Christiana Care clinicians and researchers presented community-based research initiatives:
- Heather Bittner Fagan, M.D, MPH, FAAFP, associate vice chair for research in Family & Community Medicine and team leader of the ACCEL Community Engagement Awards and Brian Rahmer, Ph.D., MS, director of community health engagement in the Department of Pediatrics, shared practical information on how researchers and community partners can collaborate on a community-engaged research project. ACCEL offers grants and other funding opportunities. To-date, ACCEL has awarded more than $1.5 million in research funding. Areas of study have included improving outcomes for infants who have cardiac surgery, community assets and barriers to reducing childhood obesity, and a better understanding of treatment-resistant breast cancer cells.
- LeRoi Hicks, M.D., MPH, vice chair, Department of Medicine; and Claudine Jurkovitz, M.D., MPH, Value Institute senior physician scientist, talked about the use of “big data” sets with sophisticated algorithms to identify trends. They shared strategies for the use of large databases to address issues of gun violence.

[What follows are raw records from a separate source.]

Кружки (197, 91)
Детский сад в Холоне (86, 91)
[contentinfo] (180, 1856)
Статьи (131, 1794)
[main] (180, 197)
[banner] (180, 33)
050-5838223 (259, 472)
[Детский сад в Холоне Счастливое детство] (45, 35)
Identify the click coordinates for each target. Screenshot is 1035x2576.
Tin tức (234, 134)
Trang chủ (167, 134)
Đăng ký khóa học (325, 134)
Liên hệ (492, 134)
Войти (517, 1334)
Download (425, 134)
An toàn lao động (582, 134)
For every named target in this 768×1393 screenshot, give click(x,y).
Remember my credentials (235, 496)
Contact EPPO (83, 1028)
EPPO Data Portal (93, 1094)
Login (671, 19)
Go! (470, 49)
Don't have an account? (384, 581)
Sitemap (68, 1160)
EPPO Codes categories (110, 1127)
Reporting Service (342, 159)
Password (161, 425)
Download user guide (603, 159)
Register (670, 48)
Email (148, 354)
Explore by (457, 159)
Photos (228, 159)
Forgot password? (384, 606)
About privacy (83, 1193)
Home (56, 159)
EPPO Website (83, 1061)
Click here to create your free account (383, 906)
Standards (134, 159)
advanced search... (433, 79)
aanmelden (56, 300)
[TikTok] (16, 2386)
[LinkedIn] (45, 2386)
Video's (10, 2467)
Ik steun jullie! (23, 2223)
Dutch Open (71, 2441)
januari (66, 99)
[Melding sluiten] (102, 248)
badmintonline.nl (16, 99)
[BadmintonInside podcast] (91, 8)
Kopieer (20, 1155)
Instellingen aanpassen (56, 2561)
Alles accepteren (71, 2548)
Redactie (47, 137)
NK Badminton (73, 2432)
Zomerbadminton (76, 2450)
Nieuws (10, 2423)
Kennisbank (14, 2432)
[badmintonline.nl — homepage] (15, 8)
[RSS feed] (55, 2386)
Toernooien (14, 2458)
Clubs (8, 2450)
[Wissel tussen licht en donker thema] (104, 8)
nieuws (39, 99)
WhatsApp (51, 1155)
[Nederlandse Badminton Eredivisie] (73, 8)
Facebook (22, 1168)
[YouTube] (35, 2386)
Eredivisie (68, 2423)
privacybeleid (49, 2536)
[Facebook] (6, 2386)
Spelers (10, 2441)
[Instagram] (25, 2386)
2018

- Sandra P. Medinilla, M.D., medical director, Violence Prevention, helped launch Cease Violence in Wilmington, a nationally recognized program to prevent gun violence by identifying nonviolent solutions to resolve conflict. The majority of gun violence victims in Delaware are treated at Christiana Care.
- Chaz Molins, MSW, LCSW, coordinator of violence outreach, intervention and community engagement, leads Christiana Care’s Youth Violence Prevention Program, which dramatizes the consequences of gun violence for teens and introduces them to young people directly affected, such as Christian Harris of Bear who lost his right leg to a severe gunshot wound, to encourage teens to make good choices to avoid gun violence.
- Rahmer and co-investigator Nora Katurakes, MSN, RN, OCN, manager, Community Health Outreach and Education, Helen F. Graham Cancer Center & Research Institute, are collaborating with colleagues at Christiana Care and in the community to assess the value of community health workers by surveying individuals who have used community health services.
- Rahmer and Christopher Moore, BA, LSSGB, program manager of Community Health in Family & Community Medicine, are leading a pilot project on using video journaling as a research method. With co-investigators from other institutions, the project uses video journaling as an assessment tool with adolescent males studying the “Wise Guys: Male Responsibility” curriculum developed to prevent teen pregnancy.
- Scott D. Siegel, Ph.D., director of Psychosocial Oncology & Survivorship at the Graham Cancer Center and a Value Institute Scholar, is a co-investigator for “Examining Survivors of Cancer and Physical Activity in Delaware: A Community-Based Participatory Research Needs Assessment.” Most cancer survivors do not meet minimum recommendations for physical activity. This project is assessing the collective awareness of survivors regarding physical activity and cancer and physical activity programs and services available to Delaware cancer survivors.